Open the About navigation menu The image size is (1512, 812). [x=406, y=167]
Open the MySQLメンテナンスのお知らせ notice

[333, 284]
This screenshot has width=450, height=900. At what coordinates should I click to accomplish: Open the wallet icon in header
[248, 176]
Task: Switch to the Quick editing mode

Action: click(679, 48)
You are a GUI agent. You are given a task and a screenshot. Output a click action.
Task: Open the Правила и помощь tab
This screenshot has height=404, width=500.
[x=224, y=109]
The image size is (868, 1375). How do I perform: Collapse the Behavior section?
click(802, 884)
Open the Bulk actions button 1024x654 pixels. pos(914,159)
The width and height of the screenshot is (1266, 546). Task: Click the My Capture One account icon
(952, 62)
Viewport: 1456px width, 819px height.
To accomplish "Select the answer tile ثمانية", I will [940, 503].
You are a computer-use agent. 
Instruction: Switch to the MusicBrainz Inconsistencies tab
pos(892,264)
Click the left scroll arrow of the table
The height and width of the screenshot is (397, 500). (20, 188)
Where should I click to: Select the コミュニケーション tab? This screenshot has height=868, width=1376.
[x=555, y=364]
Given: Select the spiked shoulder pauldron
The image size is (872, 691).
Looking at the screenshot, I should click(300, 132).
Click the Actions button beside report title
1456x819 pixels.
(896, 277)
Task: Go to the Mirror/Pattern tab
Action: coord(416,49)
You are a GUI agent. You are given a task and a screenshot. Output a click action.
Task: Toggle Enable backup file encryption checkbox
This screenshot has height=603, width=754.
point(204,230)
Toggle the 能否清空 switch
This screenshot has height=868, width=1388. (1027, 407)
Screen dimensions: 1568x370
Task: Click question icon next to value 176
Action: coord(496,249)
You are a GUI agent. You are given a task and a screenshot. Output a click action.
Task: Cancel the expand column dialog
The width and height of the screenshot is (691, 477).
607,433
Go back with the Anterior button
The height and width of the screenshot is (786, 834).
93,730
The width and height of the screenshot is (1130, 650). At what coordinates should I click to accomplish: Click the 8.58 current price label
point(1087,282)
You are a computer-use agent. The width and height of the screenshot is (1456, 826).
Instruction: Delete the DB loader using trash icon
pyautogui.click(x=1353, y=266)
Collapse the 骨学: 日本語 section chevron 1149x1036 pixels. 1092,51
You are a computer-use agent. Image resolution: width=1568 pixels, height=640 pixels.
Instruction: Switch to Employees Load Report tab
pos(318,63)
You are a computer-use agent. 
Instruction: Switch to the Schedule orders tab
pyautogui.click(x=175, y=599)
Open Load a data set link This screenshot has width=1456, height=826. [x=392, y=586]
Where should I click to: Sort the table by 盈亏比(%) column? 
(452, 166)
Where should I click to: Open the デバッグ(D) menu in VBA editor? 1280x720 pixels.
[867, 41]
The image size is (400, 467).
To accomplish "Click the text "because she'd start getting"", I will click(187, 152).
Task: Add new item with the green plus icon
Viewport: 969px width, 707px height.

—————

Write out everything from "Task: Switch to the Quick editing mode" down to "will [940, 503]." again, putting "Change" in place of "Switch" and leaving everything else as it is.

Task: Change to the Quick editing mode

Action: click(679, 48)
You are a GUI agent. You are given a task and a screenshot. Output a click action.
Task: Open the Правила и помощь tab
This screenshot has height=404, width=500.
[x=224, y=109]
The image size is (868, 1375). How do I perform: Collapse the Behavior section?
click(802, 884)
Open the Bulk actions button 1024x654 pixels. pos(914,159)
The width and height of the screenshot is (1266, 546). Task: Click the My Capture One account icon
(952, 62)
Viewport: 1456px width, 819px height.
To accomplish "Select the answer tile ثمانية", I will [940, 503].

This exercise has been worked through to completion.